Investing.com - Gold prices bounced off four-month lows on Friday, but the precious metal remained under pressure as growing hopes for a U.S. rate hike before the end of the year continued to boost demand for the dollar.
On the Comex division of the New York Mercantile Exchange, gold futures for December delivery were up 0.14% at $1,254.85.
The December contract ended Thursday’s session 1.23% lower at $1,253.00 an ounce.
Futures were likely to find support at $1,249.90, Thursday’s low and a four-month low and resistance at $1,374.00, Wednesday’s high.
The dollar was boosted after data on Thursday showed that U.S. initial jobless claims decreased by 5,000 to 249,000 in the week ending October 1. Analysts had expected jobless claims to rise by 3,000 to 257,000 last week.

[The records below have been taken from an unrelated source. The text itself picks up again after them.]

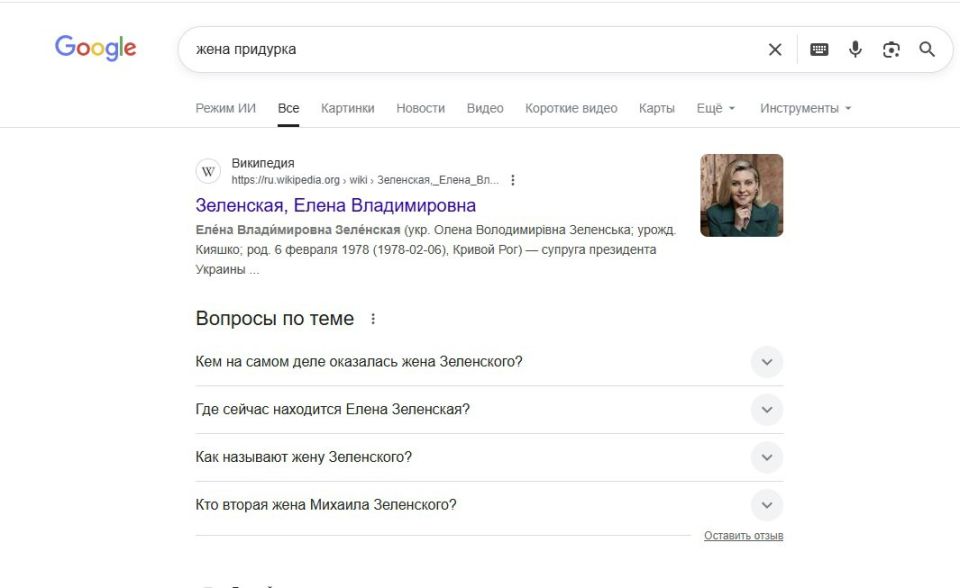960x588 pixels.
Task: Collapse the Как называют жену Зеленского question
Action: click(x=766, y=457)
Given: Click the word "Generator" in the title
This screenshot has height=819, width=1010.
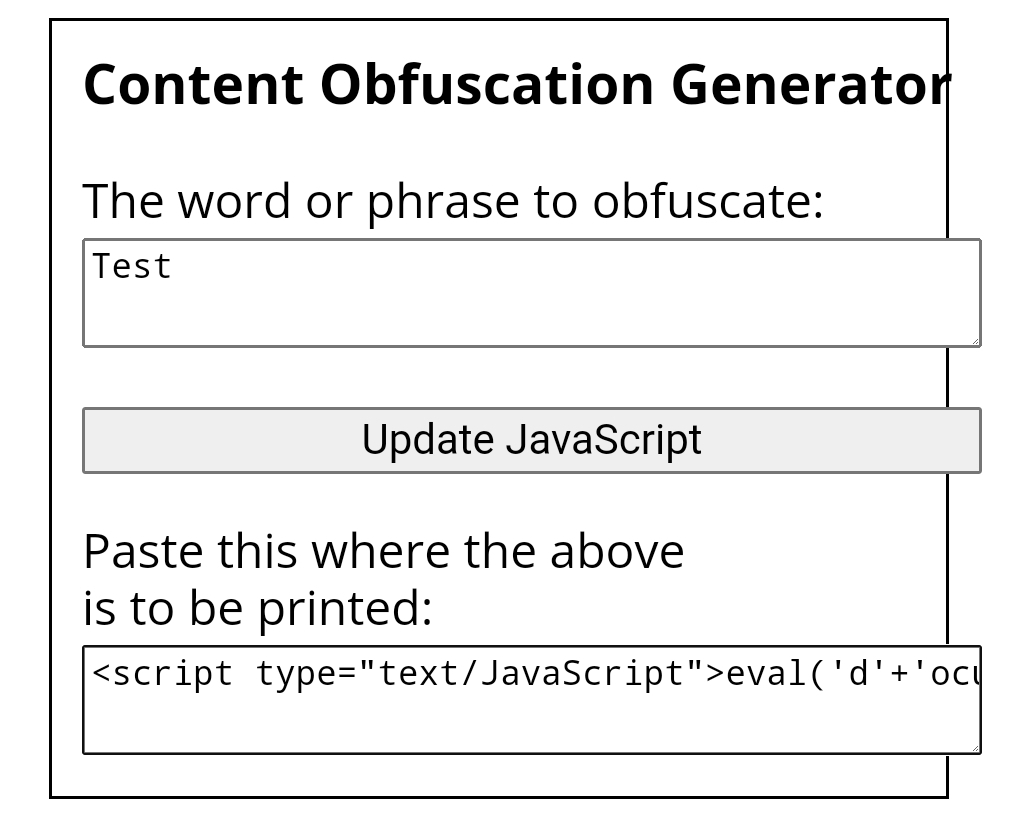Looking at the screenshot, I should tap(811, 84).
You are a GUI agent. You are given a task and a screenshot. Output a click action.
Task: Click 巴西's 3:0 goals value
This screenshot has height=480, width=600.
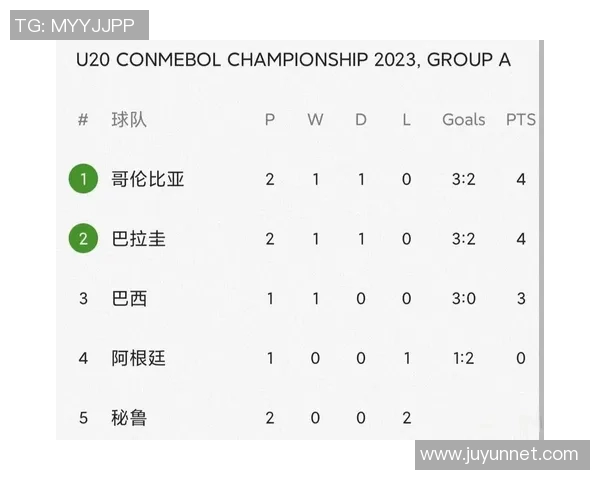click(463, 298)
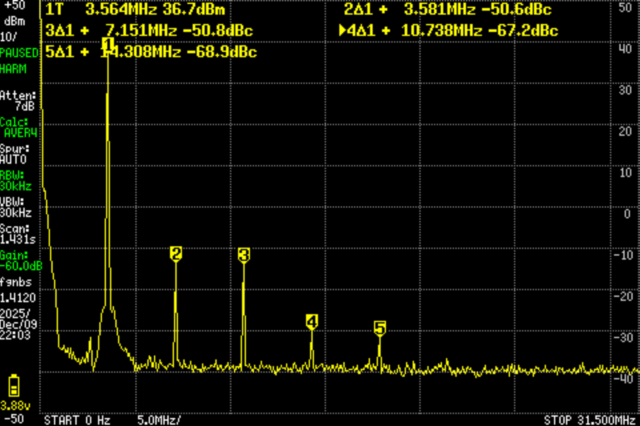Open the Atten 7dB attenuation setting

coord(18,100)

Market participants were awaiting the U.S. nonfarm payrolls report due later in the day for further indications on the strength of the job market, as the Federal Reserve has indicated that future interest rate decisions will be data-dependent.
The precious metal is sensitive to moves in U.S. rates, which lift the opportunity cost of holding non-yielding assets such as bullion, while boosting the dollar in which it is priced.
The U.S. dollar index, which measures the greenback’s strength against a trade-weighted basket of six major currencies, was up 0.43% at 97.08, the highest since July 27.
A stronger U.S. dollar usually weighs on gold, as it dampens the metal's appeal as an alternative asset and makes dollar-priced commodities more expensive for holders of other currencies.
Elsewhere in metals trading, silver futures for December delivery dropped 0.62% to $17.237 a troy ounce, while copper futures for December delivery slipped 0.26% to $2.150 a pound.